Cessna Aircraft is reviewing AlliedSignal's sole-source avionics contract for its single piston aircraft. Neither company will comment, but it is believed that Cessna told the avionics manufacturer recently that its contract to supply its Bendix/King products, standard in Cessna's Skyhawks, Skylanes and Stationairs, was under review.

The Wichita-based company is understood to be considering Garmin International and UPS Aviation Technologies (formerly II Morrow) as likely replacements.

Garmin and UPS Aviation Technologies confirm their executives, at the aircraft manufacturer's request, have made extensive product presentations to Cessna.

Sources claim that Cessna's decision is prompted by problems with the initial quality of the avionics delivered to Cessna in Independence, Kansas. A growing gap between the capabilities of Bendix/ King products and the capabilities of other avionics was also a factor.

"Between the problems on the newer boxes and the inability to meet customer demands with AlliedSignal equipment, Cessna thought it was worth taking a look at a change," says a source.

Changing suppliers would incur considerable expense for Cessna, given the need to certificate new equipment in its 172 Skyhawks, 182 Skylanes and 206 Stationairs.

In addition, the manufacturer has spent considerable sums covering the cost of a long series of airworthiness directives and service bulletins issued against the aircraft over the last two years.

Cessna is expected to announce its avionics decision at the forthcoming Experimental Aircraft Association convention in Oshkosh, Wisconsin, from 28 July-3 August. "The current leaning is toward keeping just one avionics supplier, regardless of which company that may be," concedes a source.

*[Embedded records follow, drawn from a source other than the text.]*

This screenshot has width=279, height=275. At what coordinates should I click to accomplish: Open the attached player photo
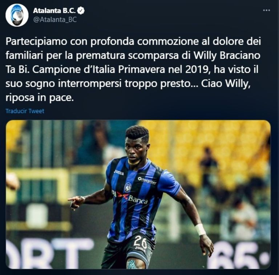pyautogui.click(x=138, y=194)
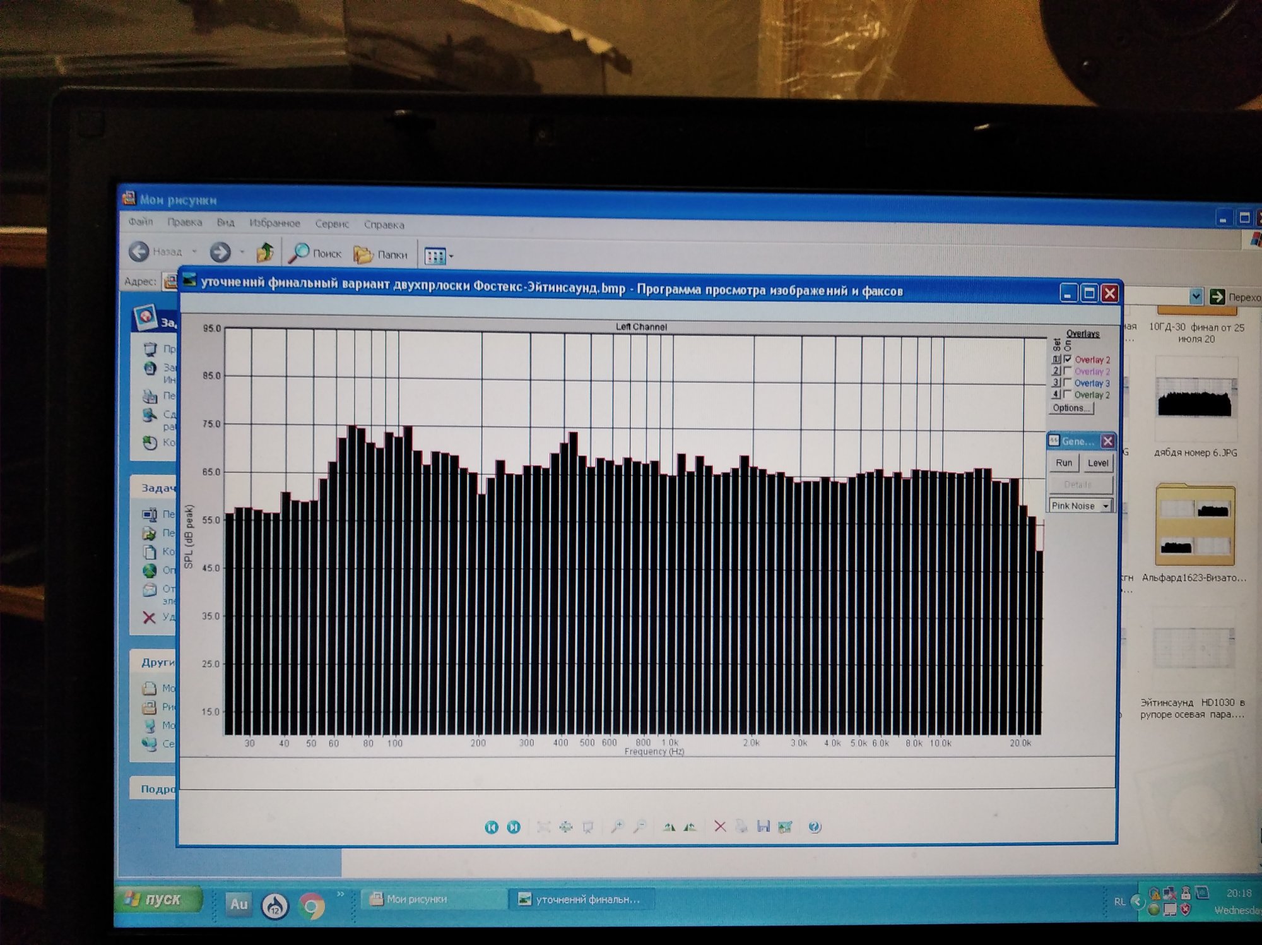Viewport: 1262px width, 945px height.
Task: Go to previous image in viewer
Action: pos(491,827)
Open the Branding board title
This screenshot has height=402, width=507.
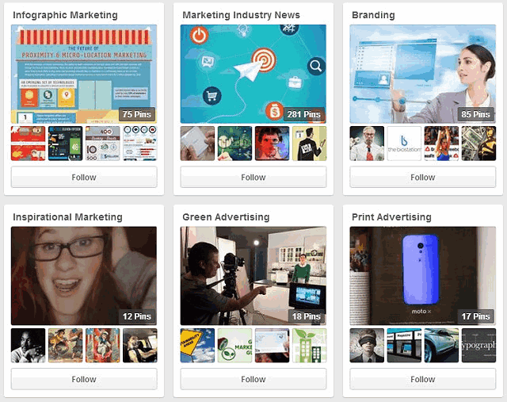click(373, 15)
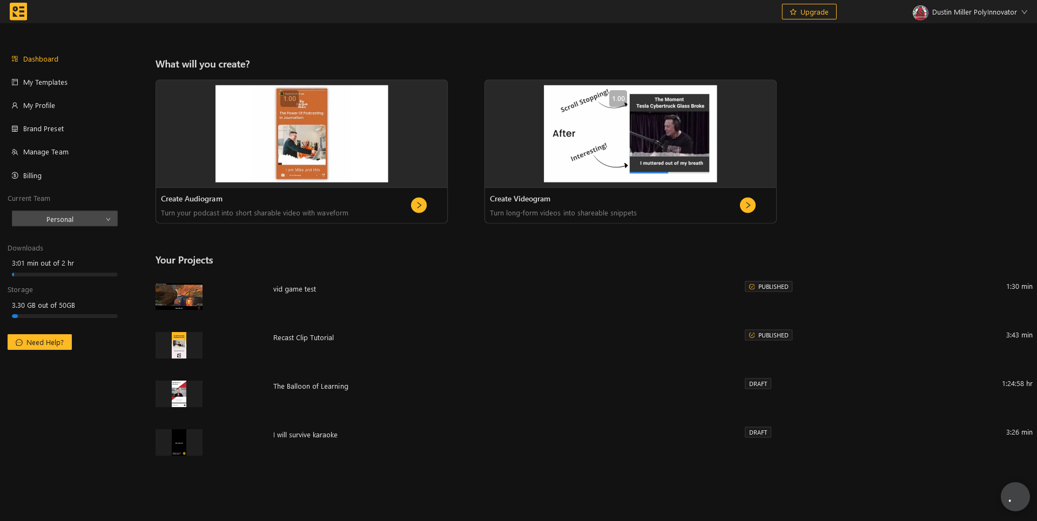
Task: Click the My Profile person icon
Action: [15, 105]
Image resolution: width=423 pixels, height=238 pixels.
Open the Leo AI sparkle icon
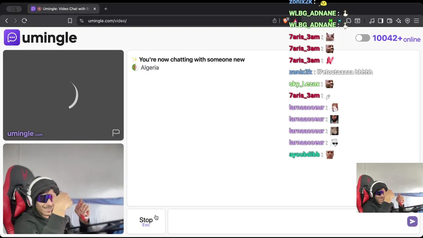point(399,21)
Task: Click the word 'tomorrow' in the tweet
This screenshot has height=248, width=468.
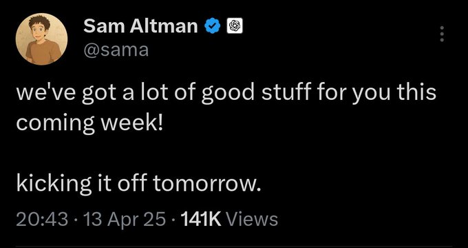Action: (205, 185)
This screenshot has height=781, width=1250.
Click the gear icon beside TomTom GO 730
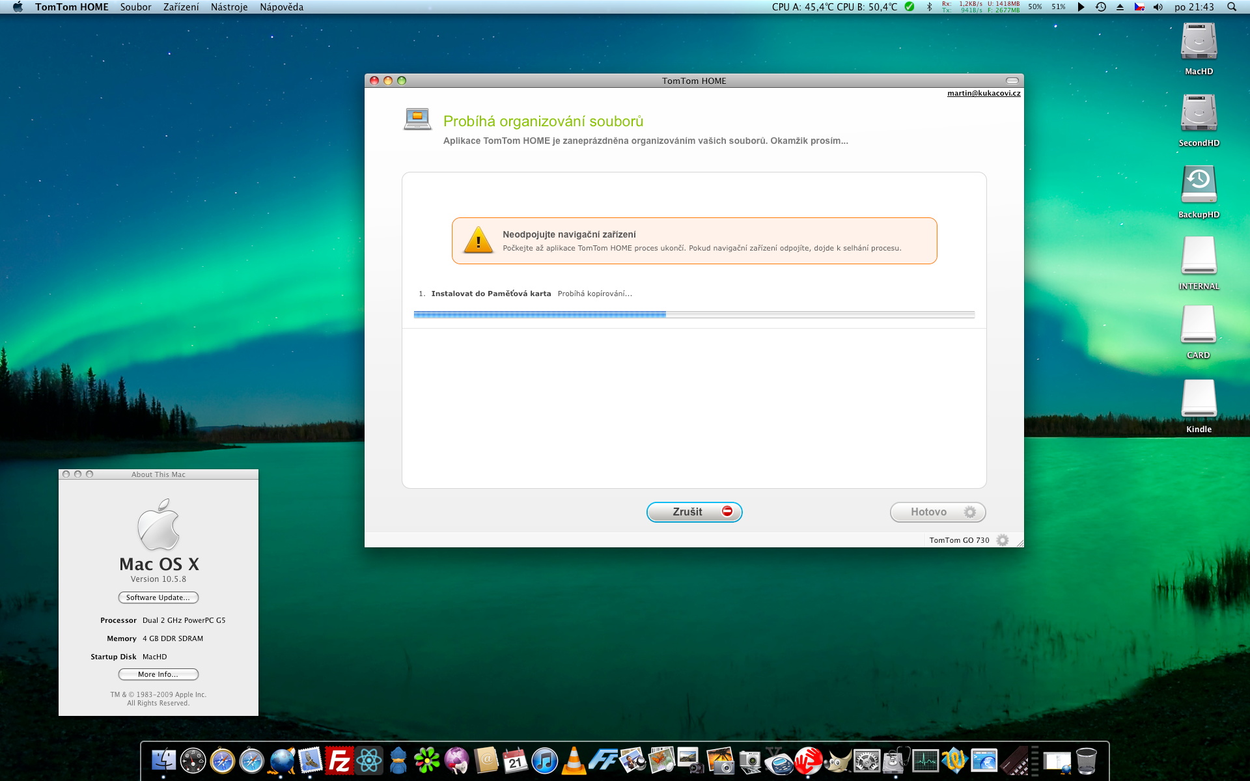[1003, 540]
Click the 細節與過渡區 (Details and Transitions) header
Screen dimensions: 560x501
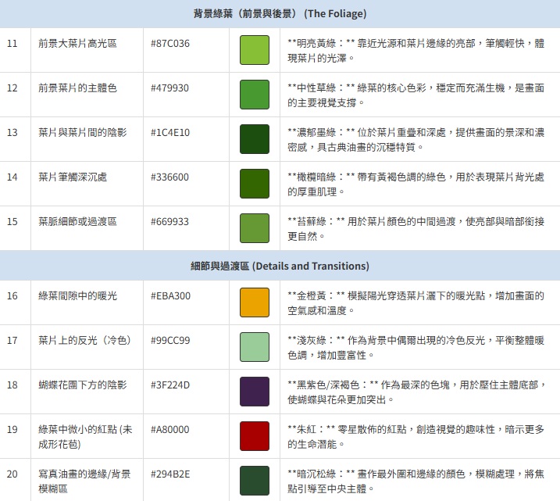coord(280,267)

Meanwhile, Cessna has issued a service bulletin for the Stationair models 206H and T206H after the manufacturer found that the aileron stop bolts on some of the aircraft had been installed incorrectly. The service bulletin orders the inspection of more than 50 aircraft delivered to date.

The US Federal Aviation Administration is also expected to publish an airworthiness directive that will require the work before any further flights.